3.3.1. Restriction enzyme digestion and agarose gel electrophoresis

This step is carried out in order to array chromosomal sections across a one-dimensional space so that unique sections can be probed for matches to a query sequence. In principle, the targeted gene will be embedded in a single chromosomal segment flanked by specific sequences that match the restriction enzyme used.

  1. Digest 5-10 mg of genomic DNA in a volume of 30 ml with an appropriate restriction enzyme by setting up reaction as follows:
    3 ml 10X buffer,
    0.3 ml of BSA if needed (this will be on the restriction enzyme label),
    3 ml enzyme (10U/ml),
    5-10 mg genomic DNA,
    Add sterile water to reach a total volume of 30 µl.
    Generally, enzymes that cut frequently in the target genome are used here (e.g., ‘four-cutters’ that cut at a specific four-base-pair sequence, an event expected to occur ca. once every several hundred base-pairs).
  2. Allow the digestive reaction to go for overnight at 37°C (or temperature appropriate to your specific enzyme).
  3. Run the full 30 µl of reaction mixture with 3 µl 6X loading dye on 1% agarose gel (see section 3.2.1) containing ethidium bromide (1µg/ml ) for 2 hours at 100 volts.
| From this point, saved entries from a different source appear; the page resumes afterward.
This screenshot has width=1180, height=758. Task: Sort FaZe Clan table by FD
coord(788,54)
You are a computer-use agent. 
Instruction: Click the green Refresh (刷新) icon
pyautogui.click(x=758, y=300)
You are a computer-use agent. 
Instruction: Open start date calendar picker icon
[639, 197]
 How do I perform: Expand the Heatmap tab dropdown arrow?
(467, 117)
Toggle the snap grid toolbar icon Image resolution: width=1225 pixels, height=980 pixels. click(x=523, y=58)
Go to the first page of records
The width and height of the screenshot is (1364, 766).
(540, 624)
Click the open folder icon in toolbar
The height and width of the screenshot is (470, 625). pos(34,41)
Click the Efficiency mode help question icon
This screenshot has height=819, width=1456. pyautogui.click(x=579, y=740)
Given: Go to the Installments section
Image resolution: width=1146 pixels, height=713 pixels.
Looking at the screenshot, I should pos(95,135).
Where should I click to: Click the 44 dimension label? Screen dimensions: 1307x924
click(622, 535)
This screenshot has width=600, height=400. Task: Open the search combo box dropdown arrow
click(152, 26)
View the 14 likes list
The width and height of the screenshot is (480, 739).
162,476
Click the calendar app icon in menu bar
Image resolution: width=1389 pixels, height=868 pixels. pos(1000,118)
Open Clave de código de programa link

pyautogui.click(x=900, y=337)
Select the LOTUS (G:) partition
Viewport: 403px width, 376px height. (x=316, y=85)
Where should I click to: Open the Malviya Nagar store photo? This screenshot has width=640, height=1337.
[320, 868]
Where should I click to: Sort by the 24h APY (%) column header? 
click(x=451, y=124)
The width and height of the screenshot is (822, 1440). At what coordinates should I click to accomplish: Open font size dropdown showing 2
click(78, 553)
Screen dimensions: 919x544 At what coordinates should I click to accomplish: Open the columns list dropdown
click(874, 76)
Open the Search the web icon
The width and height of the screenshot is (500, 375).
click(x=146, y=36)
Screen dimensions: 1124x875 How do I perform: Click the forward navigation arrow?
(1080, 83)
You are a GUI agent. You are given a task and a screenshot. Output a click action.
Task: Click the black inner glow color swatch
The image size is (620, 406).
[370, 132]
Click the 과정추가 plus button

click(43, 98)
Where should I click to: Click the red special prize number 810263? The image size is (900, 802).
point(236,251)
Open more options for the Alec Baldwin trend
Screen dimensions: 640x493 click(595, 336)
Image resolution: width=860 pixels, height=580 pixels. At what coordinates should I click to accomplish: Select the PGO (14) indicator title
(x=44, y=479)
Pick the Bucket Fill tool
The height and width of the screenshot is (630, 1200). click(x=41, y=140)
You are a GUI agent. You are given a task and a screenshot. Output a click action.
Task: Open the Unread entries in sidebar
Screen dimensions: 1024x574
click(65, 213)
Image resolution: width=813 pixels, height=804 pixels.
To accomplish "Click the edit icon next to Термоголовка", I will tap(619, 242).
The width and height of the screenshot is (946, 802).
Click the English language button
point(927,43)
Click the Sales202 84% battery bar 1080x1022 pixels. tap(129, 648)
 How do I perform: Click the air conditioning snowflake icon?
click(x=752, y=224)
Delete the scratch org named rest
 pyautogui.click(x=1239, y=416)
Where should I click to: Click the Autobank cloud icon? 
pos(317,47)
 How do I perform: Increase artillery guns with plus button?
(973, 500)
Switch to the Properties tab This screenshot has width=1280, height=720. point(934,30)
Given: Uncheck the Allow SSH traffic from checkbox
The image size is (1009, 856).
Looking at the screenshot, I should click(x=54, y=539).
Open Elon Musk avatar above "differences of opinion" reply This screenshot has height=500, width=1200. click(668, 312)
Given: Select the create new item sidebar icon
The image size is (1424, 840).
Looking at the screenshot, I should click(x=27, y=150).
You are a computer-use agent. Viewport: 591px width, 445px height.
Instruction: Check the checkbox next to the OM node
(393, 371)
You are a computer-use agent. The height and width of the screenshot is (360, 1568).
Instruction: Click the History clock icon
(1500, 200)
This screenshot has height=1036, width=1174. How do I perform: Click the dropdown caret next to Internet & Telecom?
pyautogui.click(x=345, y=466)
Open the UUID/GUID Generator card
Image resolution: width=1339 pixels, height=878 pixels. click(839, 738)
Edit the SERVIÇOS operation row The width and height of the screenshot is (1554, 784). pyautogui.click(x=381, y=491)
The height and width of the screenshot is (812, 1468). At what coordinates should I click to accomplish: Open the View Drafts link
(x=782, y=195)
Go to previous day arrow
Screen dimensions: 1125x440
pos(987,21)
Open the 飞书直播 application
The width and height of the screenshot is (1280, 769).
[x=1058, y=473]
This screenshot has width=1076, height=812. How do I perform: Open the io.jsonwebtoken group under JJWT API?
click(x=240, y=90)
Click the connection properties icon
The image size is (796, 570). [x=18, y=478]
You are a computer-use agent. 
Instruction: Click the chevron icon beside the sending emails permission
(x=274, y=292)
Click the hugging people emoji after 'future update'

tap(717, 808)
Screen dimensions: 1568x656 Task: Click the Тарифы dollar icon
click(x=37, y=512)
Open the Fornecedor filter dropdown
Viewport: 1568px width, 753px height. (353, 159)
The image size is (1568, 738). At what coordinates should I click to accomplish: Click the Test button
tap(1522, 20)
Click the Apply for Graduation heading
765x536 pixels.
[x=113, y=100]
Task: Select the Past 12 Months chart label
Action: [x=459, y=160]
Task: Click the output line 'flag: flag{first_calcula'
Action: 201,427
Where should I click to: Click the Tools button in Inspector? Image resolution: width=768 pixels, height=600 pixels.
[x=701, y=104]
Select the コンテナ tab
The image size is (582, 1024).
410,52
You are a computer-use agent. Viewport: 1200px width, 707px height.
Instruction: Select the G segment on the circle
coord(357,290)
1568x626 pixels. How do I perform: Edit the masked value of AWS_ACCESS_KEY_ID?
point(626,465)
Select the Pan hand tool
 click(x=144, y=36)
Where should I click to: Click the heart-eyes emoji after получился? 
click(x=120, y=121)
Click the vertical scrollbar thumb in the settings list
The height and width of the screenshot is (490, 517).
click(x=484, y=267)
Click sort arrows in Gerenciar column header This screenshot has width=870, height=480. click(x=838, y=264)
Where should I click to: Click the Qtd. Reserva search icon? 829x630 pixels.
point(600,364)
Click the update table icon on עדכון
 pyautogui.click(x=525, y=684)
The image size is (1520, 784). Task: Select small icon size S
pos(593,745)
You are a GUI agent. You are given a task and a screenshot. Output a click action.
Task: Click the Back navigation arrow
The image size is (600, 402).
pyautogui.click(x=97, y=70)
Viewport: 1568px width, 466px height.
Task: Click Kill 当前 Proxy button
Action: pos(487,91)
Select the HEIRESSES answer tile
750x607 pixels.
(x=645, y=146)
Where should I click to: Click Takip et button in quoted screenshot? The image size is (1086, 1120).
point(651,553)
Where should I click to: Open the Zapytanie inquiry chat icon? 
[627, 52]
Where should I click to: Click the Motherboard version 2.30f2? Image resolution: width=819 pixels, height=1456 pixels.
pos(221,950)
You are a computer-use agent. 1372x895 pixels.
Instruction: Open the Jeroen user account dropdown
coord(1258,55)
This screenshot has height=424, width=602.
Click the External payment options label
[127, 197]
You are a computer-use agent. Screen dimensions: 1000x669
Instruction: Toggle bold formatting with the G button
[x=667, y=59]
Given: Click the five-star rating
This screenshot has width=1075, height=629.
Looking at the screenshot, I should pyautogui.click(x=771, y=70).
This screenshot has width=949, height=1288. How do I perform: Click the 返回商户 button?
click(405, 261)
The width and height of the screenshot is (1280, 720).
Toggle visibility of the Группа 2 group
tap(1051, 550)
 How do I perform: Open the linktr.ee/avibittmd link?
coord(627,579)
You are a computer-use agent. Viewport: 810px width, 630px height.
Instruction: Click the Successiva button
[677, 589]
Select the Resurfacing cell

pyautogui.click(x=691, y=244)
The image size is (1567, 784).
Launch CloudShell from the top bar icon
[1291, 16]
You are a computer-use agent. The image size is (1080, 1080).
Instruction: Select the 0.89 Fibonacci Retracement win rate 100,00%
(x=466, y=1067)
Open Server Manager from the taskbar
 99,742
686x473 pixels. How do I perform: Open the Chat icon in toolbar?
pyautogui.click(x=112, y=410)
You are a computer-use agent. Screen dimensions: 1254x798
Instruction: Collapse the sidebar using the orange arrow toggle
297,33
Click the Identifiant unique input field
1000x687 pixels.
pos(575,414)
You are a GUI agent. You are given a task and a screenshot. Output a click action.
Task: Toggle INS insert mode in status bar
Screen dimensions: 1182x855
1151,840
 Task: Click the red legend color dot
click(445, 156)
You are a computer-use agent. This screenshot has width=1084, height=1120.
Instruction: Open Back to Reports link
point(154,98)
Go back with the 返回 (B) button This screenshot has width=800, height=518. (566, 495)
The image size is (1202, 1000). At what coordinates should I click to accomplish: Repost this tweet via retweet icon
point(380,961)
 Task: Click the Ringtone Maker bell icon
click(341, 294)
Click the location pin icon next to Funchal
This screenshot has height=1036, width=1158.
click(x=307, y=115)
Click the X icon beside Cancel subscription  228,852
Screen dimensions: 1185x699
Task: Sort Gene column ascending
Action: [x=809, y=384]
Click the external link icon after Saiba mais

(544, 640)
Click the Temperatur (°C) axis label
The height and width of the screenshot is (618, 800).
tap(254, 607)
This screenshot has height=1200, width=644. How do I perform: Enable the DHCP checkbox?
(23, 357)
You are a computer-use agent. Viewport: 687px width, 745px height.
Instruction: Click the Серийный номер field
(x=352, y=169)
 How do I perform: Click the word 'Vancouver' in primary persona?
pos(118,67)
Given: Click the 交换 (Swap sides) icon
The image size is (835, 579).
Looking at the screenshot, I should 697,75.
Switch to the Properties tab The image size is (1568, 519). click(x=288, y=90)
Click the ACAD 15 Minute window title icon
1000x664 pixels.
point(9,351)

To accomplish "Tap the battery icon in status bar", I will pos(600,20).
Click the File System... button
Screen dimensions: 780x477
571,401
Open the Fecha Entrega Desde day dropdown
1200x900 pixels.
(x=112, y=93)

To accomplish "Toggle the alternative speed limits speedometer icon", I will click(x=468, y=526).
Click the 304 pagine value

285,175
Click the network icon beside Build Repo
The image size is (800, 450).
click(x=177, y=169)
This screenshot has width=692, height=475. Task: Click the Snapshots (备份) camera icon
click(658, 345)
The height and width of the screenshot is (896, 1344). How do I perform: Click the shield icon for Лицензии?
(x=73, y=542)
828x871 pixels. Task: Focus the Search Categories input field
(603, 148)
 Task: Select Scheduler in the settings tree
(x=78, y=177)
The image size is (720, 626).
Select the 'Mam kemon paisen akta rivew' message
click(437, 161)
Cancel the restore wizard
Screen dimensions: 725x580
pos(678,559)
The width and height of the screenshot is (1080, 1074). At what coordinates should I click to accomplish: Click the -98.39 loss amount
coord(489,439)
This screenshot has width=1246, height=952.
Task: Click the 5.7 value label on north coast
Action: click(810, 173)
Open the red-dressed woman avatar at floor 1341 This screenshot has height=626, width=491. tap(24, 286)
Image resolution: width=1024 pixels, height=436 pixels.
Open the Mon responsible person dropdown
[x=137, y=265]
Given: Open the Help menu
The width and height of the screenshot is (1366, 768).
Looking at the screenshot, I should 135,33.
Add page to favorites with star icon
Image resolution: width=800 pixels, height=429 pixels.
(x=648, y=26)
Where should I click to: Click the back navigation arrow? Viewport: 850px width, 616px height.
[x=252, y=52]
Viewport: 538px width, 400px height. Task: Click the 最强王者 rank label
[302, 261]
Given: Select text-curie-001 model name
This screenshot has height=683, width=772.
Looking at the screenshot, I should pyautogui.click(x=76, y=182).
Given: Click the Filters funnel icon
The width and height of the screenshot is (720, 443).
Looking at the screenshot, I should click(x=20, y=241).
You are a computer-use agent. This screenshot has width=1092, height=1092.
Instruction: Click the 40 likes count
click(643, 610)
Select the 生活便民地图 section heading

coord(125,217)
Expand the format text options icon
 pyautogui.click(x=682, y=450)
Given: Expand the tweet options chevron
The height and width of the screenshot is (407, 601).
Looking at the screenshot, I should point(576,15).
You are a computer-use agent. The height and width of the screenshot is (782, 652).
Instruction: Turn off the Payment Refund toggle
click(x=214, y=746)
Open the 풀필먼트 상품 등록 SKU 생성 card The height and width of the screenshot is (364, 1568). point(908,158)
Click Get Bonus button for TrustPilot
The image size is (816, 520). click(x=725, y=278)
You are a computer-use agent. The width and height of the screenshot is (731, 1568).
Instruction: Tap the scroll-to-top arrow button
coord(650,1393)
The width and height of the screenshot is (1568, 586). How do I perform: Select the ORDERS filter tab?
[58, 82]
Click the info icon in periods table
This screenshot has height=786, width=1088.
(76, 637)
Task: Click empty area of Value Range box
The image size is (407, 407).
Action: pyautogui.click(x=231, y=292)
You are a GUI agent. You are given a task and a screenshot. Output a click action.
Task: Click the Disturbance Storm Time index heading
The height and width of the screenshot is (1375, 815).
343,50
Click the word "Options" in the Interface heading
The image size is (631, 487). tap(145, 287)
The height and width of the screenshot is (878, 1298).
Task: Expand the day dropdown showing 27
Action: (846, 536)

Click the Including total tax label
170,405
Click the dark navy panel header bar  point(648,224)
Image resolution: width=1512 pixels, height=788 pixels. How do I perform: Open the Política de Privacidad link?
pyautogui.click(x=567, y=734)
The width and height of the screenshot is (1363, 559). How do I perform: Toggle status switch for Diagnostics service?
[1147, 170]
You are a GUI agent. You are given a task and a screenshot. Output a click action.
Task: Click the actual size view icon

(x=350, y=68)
Include one lane of a DIG-labelled DNA Molecular Weight Marker at the appropriate level.
  4. Take a picture of the digestion.
  5. Depurinate the agarose gel for exactly 10 min in 0.25 M HCl if DNA fragment > 4 kb.
  6. Denature the gel in freshly made denaturing solution (0.5M NaOH, 1.5 M NaCl) for 2 x 15 min at RT, slowly shaking on rotating shaker.
    Denaturation of the DNA into single strands allows hybridization with a probe possible.
  7. Rinse the gel with sterile water.
  8. Neutralize the gel in neutralizing solution (0.5 M Tris-HCl, pH 7.4, 1.5 M NaCl) for 2 x 15 min, slowly shaking on rotating shaker.
  9. Equilibrate gel in 20X SSC for 10 min.